> [TRY IT] Search the material for the string "will", then show every line where it turns up.

> [THE DATA]
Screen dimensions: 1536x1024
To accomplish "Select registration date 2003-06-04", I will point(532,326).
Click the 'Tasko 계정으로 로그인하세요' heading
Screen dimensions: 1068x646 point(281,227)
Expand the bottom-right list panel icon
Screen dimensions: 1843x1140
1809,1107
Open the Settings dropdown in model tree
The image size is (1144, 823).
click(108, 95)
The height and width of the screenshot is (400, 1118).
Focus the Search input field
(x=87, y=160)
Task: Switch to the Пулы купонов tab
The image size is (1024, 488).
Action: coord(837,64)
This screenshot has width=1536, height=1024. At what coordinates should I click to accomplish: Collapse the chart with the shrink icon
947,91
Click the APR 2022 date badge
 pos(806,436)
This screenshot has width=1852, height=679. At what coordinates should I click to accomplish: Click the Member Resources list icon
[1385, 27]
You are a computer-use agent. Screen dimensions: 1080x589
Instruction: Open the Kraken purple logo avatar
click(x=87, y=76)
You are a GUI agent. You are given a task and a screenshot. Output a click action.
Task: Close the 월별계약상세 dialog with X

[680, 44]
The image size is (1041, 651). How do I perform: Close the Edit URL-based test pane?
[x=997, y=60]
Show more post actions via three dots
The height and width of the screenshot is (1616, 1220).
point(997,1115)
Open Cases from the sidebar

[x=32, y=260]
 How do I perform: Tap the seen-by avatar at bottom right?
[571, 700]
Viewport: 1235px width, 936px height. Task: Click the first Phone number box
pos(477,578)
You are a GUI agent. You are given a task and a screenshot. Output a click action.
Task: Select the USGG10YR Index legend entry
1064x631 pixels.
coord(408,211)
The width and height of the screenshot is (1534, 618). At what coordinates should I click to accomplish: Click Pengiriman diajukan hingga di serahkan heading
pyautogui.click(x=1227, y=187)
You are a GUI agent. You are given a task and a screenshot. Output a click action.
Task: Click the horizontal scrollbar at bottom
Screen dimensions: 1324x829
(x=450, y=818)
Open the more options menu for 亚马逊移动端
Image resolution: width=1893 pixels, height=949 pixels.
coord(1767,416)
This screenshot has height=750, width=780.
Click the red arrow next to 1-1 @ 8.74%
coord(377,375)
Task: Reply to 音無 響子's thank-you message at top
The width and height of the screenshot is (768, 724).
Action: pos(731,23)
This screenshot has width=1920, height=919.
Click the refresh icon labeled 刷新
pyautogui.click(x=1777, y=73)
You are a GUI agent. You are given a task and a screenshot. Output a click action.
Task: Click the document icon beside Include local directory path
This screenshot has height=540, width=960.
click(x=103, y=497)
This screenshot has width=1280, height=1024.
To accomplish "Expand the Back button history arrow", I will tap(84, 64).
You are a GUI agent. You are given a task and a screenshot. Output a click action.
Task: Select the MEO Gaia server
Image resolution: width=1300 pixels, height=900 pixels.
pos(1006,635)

> [REPLY]
To accomplish "Select registration date 2003-06-04", I will point(532,326).
To accomplish "Expand the Back button history arrow", I will tap(84, 64).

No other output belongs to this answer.